Phil berbicara dengan amat lancar, kepada orang yang baru dia kenal kira-kira sepuluh menit. Dia bahkan kaget dia bisa berbicara sebanyak itu, sebab belum pernah dia melakukannya. Palingan juga dia cuma bicara satu atau dua kalimat saja. Bahkan temannya Bodinpun, teman yang menurutnya paling banyak diajak bicara, belum pernah diberitahu segamblang ini.

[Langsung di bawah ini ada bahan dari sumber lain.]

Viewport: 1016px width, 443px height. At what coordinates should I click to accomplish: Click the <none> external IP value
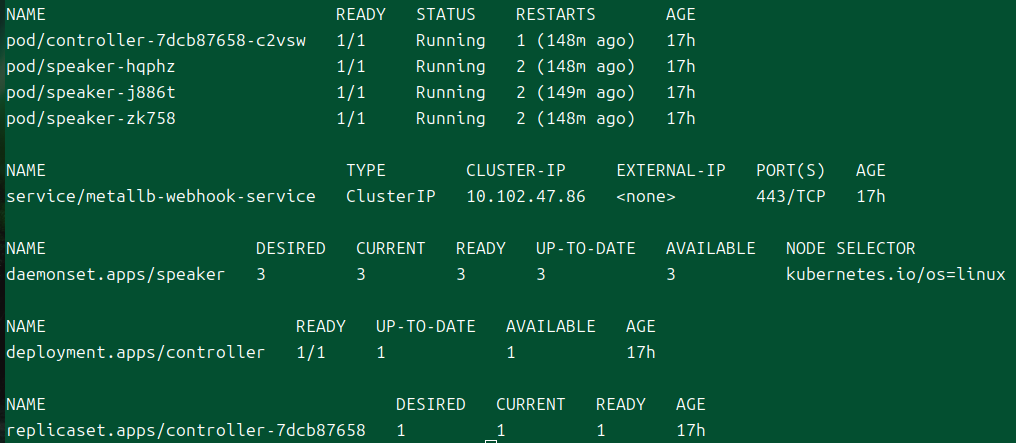click(645, 197)
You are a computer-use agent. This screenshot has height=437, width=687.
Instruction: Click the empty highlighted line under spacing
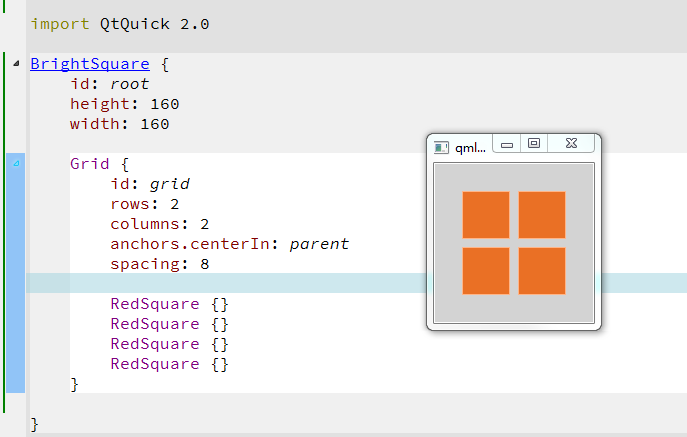[x=250, y=284]
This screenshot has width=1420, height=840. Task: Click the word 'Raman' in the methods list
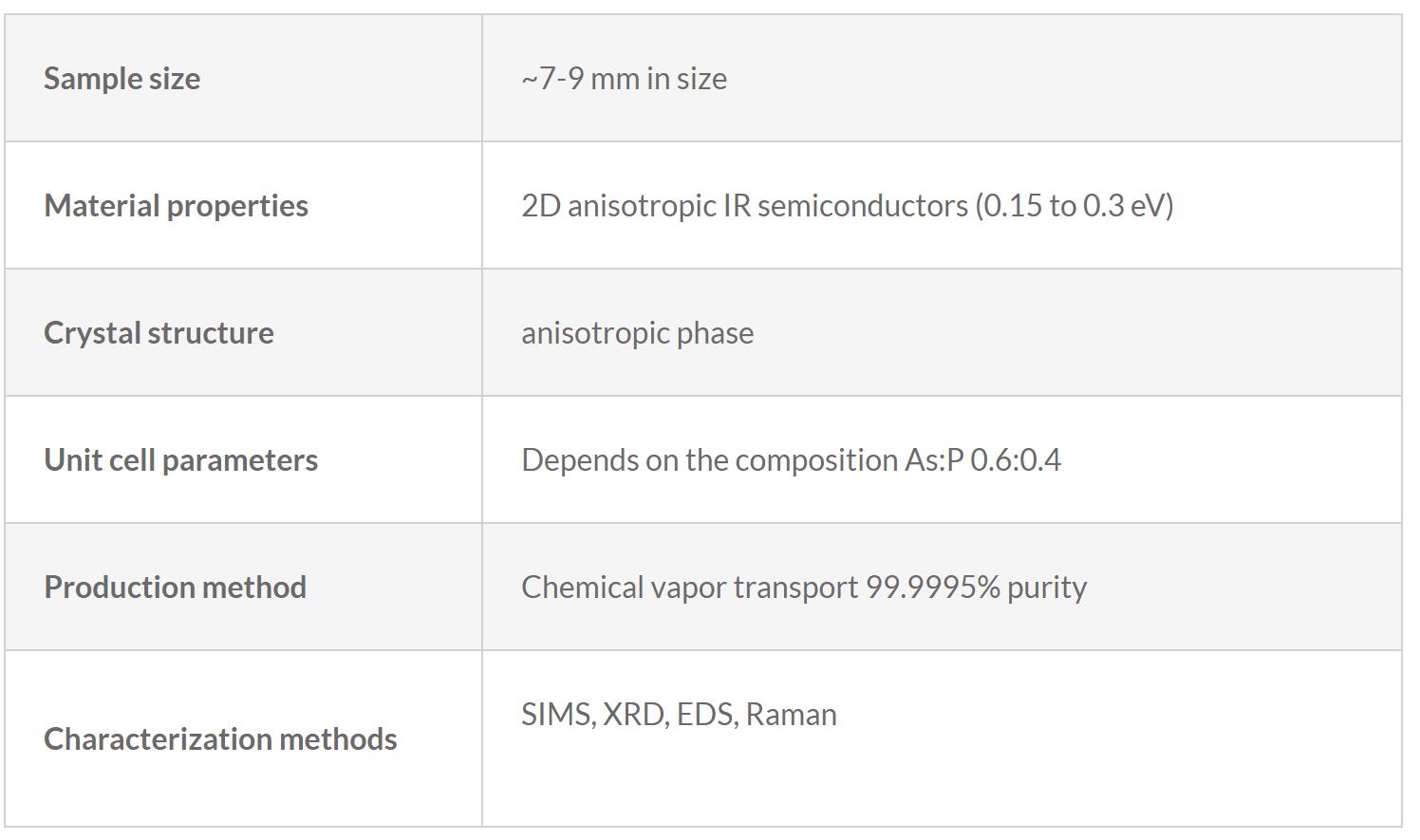[x=791, y=715]
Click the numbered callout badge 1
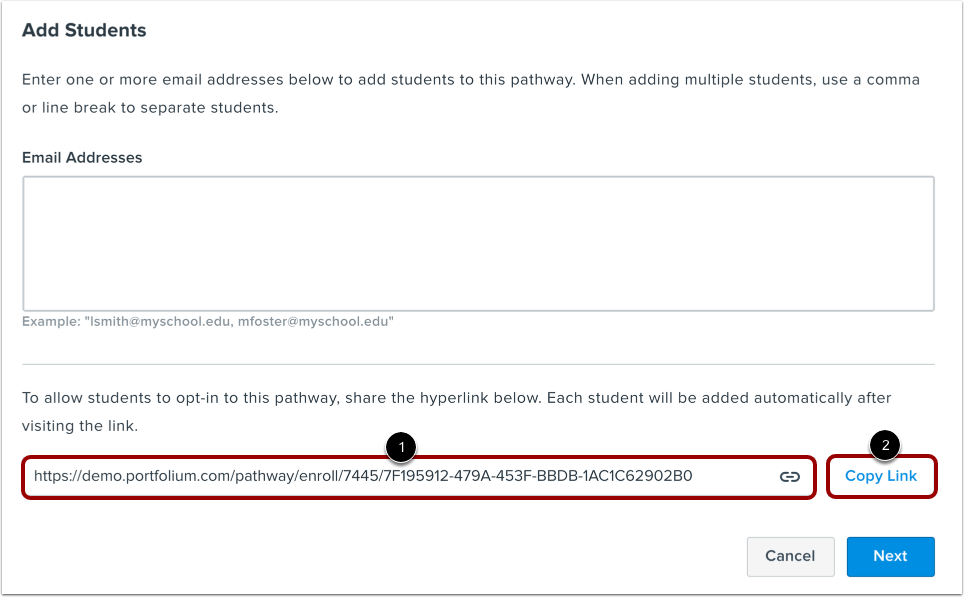The width and height of the screenshot is (964, 597). tap(400, 447)
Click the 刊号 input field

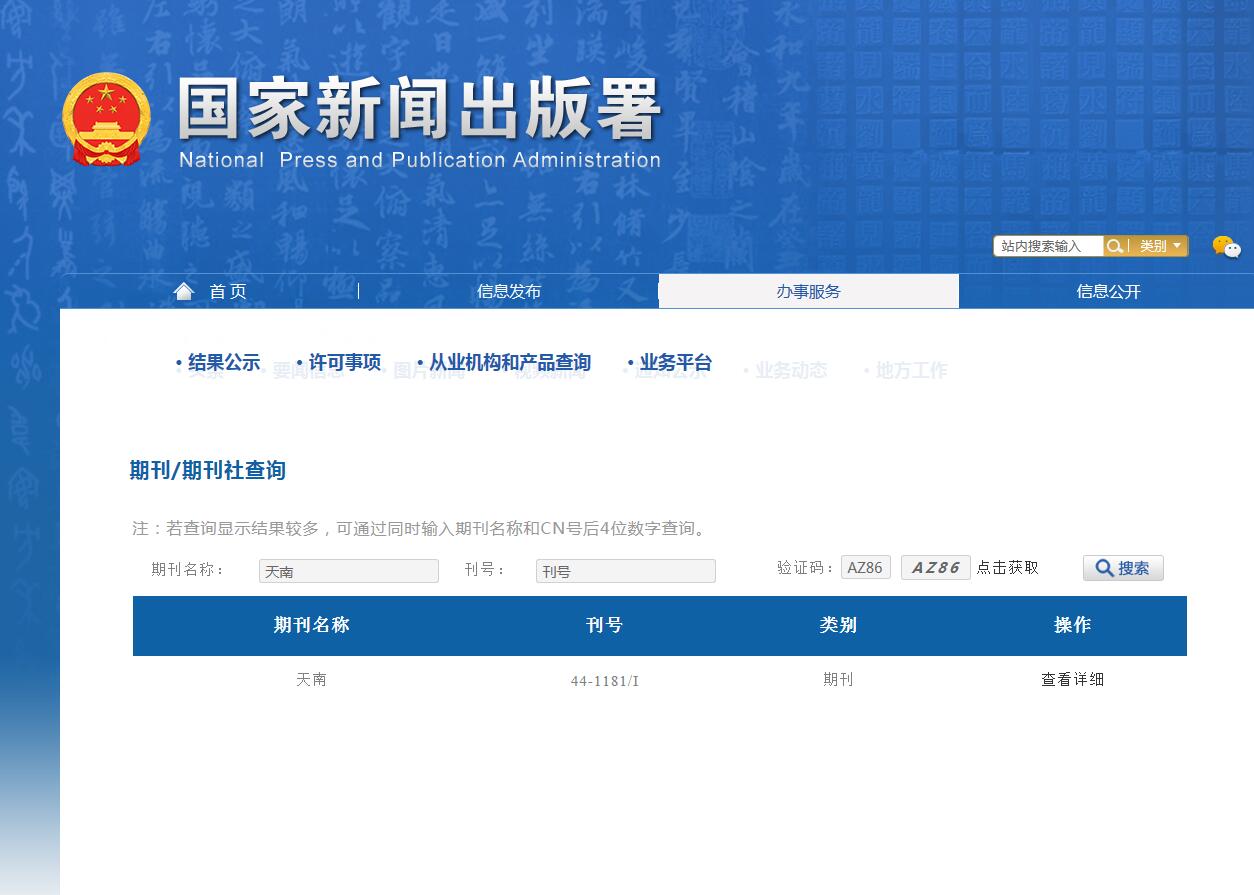tap(625, 570)
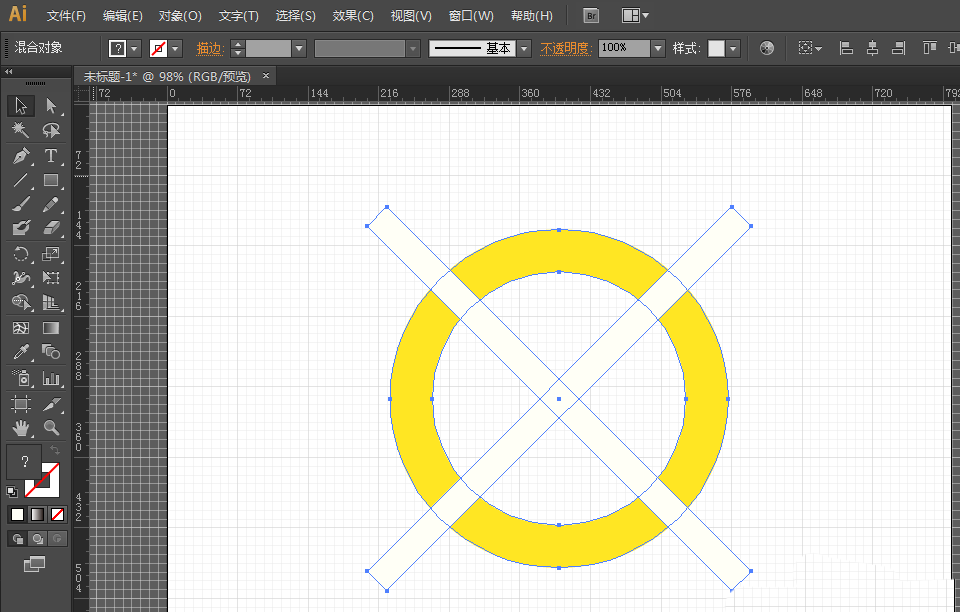Pick the Direct Selection tool
960x612 pixels.
pos(51,106)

Lisma mengangguk, menjawab pertanyaan terakhir Phil. "Aku malah lebih parah. Aku dari jaman dulu tidak merasa nyaman dengan lingkungan sosialku. Teman-temanku dan aku tidak pernah akrab. Aku merasa mereka terlalu kekanak-kanakan, dan tidak bisa berpikir mengenai masa depan mereka. Maka dari itu aku minta di home schooling kan. Papa punya biaya untuk itu, jadi dia mengijinkannya. Aku punya waktu banyak untuk menyelesaikan karya-karyaku. Beberapa malah sudah ku terbitkan, kalau kau rajin ke toko buku sih. Otomatis, teman-temanku juga menjauh, dan semakin jauh hari demi hari. Aku berteman dengan beberapa teman di internet, tentu saja. Mereka perhatian, dan jauh lebih dewasa, kurasa. Tapi tante lalu kasih tahu papa, kalau menurutnya tidak baik aku dibiarkan jadi hikikomori (istilah di Jepang untuk orang-orang yang mengurung diri di rumah). Jadi ia memaksaku untuk bersekolah. Aku tentu saja berontak, dan kau tahu kelanjutan kisahnya"

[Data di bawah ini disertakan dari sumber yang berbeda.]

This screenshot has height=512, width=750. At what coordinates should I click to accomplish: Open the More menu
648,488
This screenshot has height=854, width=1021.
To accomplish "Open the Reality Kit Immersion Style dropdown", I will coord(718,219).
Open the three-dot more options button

Phil berpikir sejenak mengenai gadis ini. Kasusnya memang lebih parah. Dia ingin bantu, tapi nggak bisa orang buta menuntun orang buta. "Bagaimana kalau kita bekerja sama membuat program seperti visual novel?", mendadak Phil bangkit dengan ide itu. Toh, kalau memang mereka berdua terjebak, kenapa nggak dimanfaatkan saja?
"Visual novel? Ide yang menarik tuh. Aku juga kadang-kadang bosan melihat cerita dalam format biasa", Lisma menanggapi, membuat Phil paling tidak punya jalan baru untuk melakukan tugas yang bahkan dia nggak minta ini. "Jadi, mau ketemu kapan, partner?"